→ The request:
Rewrite the rows below, renaming "coordinates" to "screen position" everywhere and keeping everything else unchanged.

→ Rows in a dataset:
----

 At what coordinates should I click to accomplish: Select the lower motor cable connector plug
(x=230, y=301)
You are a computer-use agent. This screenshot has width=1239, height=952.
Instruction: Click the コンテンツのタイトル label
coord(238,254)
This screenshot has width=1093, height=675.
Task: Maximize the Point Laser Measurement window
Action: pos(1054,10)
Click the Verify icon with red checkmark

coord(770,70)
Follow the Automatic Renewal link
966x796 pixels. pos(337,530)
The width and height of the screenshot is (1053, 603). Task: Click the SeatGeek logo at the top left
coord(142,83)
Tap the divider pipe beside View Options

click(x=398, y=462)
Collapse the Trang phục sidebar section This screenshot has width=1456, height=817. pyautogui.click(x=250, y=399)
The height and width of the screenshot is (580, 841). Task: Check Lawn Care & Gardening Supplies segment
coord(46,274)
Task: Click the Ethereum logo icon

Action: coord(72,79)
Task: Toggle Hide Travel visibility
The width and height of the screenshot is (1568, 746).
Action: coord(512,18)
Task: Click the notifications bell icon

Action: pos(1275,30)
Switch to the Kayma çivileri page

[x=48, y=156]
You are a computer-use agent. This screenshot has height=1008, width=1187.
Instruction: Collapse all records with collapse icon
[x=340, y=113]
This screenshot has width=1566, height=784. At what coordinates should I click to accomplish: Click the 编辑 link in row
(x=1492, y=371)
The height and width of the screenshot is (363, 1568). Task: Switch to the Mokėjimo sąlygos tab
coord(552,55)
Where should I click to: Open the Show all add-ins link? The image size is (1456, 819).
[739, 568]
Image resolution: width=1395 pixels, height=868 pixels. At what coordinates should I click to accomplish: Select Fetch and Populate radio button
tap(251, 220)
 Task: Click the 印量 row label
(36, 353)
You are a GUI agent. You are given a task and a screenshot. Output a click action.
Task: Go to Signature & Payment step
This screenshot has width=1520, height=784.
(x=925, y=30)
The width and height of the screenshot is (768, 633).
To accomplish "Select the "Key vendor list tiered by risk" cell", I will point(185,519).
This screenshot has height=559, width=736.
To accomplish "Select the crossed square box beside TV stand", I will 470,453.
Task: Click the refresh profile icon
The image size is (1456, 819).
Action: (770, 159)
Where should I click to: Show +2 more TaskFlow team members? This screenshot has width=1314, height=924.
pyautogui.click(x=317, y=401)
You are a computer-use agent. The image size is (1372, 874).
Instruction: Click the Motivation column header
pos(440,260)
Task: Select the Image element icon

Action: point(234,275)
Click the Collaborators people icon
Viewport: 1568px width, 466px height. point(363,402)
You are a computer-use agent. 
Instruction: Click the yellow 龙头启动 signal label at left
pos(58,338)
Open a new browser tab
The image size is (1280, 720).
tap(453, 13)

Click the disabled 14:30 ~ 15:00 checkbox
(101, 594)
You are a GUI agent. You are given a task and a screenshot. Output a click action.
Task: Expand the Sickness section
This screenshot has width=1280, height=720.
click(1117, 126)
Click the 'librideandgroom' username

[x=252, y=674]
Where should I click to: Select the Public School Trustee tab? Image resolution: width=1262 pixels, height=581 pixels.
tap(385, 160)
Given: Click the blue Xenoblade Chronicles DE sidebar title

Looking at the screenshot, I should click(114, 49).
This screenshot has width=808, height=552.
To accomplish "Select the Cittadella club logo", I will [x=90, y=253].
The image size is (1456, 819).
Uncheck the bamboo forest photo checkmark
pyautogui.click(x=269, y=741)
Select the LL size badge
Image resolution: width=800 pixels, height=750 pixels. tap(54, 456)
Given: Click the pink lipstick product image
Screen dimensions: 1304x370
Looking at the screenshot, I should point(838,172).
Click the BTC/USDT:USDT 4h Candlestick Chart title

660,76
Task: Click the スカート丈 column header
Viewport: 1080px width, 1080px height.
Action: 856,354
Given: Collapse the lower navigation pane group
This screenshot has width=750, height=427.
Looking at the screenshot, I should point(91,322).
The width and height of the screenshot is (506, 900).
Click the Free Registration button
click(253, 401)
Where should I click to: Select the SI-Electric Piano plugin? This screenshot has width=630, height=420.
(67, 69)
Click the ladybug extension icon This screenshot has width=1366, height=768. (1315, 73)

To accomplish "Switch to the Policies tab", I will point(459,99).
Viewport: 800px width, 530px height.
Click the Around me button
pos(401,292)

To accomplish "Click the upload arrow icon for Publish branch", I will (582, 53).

----

→ Worked answer:
 At what screen position should I click to accomplish: Select the lower motor cable connector plug
(x=230, y=301)
You are a computer-use agent. This screenshot has width=1239, height=952.
Instruction: Click the コンテンツのタイトル label
coord(238,254)
This screenshot has width=1093, height=675.
Task: Maximize the Point Laser Measurement window
Action: pos(1054,10)
Click the Verify icon with red checkmark

coord(770,70)
Follow the Automatic Renewal link
966x796 pixels. pos(337,530)
The width and height of the screenshot is (1053, 603). Task: Click the SeatGeek logo at the top left
coord(142,83)
Tap the divider pipe beside View Options

click(x=398, y=462)
Collapse the Trang phục sidebar section This screenshot has width=1456, height=817. pyautogui.click(x=250, y=399)
The height and width of the screenshot is (580, 841). Task: Check Lawn Care & Gardening Supplies segment
coord(46,274)
Task: Click the Ethereum logo icon

Action: coord(72,79)
Task: Toggle Hide Travel visibility
The width and height of the screenshot is (1568, 746).
Action: coord(512,18)
Task: Click the notifications bell icon

Action: pos(1275,30)
Switch to the Kayma çivileri page

[x=48, y=156]
You are a computer-use agent. This screenshot has height=1008, width=1187.
Instruction: Collapse all records with collapse icon
[x=340, y=113]
This screenshot has width=1566, height=784. At what screen position should I click to accomplish: Click the 编辑 link in row
(x=1492, y=371)
The height and width of the screenshot is (363, 1568). Task: Switch to the Mokėjimo sąlygos tab
coord(552,55)
Where should I click to: Open the Show all add-ins link? The image size is (1456, 819).
[739, 568]
Image resolution: width=1395 pixels, height=868 pixels. At what screen position should I click to accomplish: Select Fetch and Populate radio button
tap(251, 220)
 Task: Click the 印量 row label
(36, 353)
You are a GUI agent. You are given a task and a screenshot. Output a click action.
Task: Go to Signature & Payment step
This screenshot has width=1520, height=784.
(x=925, y=30)
The width and height of the screenshot is (768, 633).
To accomplish "Select the "Key vendor list tiered by risk" cell", I will point(185,519).
This screenshot has height=559, width=736.
To accomplish "Select the crossed square box beside TV stand", I will 470,453.
Task: Click the refresh profile icon
The image size is (1456, 819).
Action: (770, 159)
Where should I click to: Show +2 more TaskFlow team members? This screenshot has width=1314, height=924.
pyautogui.click(x=317, y=401)
You are a computer-use agent. The image size is (1372, 874).
Instruction: Click the Motivation column header
pos(440,260)
Task: Select the Image element icon

Action: point(234,275)
Click the Collaborators people icon
Viewport: 1568px width, 466px height. point(363,402)
You are a computer-use agent. 
Instruction: Click the yellow 龙头启动 signal label at left
pos(58,338)
Open a new browser tab
The image size is (1280, 720).
tap(453, 13)

Click the disabled 14:30 ~ 15:00 checkbox
(101, 594)
You are a GUI agent. You are given a task and a screenshot. Output a click action.
Task: Expand the Sickness section
This screenshot has width=1280, height=720.
click(1117, 126)
Click the 'librideandgroom' username

[x=252, y=674]
Where should I click to: Select the Public School Trustee tab? Image resolution: width=1262 pixels, height=581 pixels.
tap(385, 160)
Given: Click the blue Xenoblade Chronicles DE sidebar title

Looking at the screenshot, I should click(114, 49).
This screenshot has width=808, height=552.
To accomplish "Select the Cittadella club logo", I will [x=90, y=253].
The image size is (1456, 819).
Uncheck the bamboo forest photo checkmark
pyautogui.click(x=269, y=741)
Select the LL size badge
Image resolution: width=800 pixels, height=750 pixels. tap(54, 456)
Given: Click the pink lipstick product image
Screen dimensions: 1304x370
Looking at the screenshot, I should point(838,172).
Click the BTC/USDT:USDT 4h Candlestick Chart title

660,76
Task: Click the スカート丈 column header
Viewport: 1080px width, 1080px height.
Action: 856,354
Given: Collapse the lower navigation pane group
This screenshot has width=750, height=427.
Looking at the screenshot, I should point(91,322).
The width and height of the screenshot is (506, 900).
Click the Free Registration button
click(253, 401)
Where should I click to: Select the SI-Electric Piano plugin? This screenshot has width=630, height=420.
(67, 69)
Click the ladybug extension icon This screenshot has width=1366, height=768. (1315, 73)

To accomplish "Switch to the Policies tab", I will point(459,99).
Viewport: 800px width, 530px height.
Click the Around me button
pos(401,292)

To accomplish "Click the upload arrow icon for Publish branch", I will (582, 53).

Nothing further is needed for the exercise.